| About this exercise |
Return every line of the listing that includes the string "dropdown".

| Data provided |
= Beginning of Section =
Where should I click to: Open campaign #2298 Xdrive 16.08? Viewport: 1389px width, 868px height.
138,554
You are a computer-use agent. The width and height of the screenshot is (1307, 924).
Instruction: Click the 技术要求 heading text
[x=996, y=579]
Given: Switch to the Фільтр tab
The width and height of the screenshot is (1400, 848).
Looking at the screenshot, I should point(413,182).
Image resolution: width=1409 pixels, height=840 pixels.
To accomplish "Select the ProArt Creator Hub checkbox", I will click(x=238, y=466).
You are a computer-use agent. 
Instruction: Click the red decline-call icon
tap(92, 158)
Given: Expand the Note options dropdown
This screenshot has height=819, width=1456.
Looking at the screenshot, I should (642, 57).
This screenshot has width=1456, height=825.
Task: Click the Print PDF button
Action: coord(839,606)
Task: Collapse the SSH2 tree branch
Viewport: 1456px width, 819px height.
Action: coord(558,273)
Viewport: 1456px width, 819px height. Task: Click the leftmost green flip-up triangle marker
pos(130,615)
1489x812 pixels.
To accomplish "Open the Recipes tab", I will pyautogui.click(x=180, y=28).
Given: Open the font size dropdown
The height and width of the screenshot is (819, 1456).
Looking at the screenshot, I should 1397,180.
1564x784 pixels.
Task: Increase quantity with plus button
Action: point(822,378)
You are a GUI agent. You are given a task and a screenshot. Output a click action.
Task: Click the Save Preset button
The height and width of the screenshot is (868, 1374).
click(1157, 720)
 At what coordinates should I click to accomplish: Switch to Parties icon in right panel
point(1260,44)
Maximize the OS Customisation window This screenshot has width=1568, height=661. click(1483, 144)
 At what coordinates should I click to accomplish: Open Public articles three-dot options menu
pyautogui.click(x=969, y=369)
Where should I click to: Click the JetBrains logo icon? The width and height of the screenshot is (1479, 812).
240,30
= End of Section =
| Answer for the task |
Given: Expand the Note options dropdown
Given: Open the font size dropdown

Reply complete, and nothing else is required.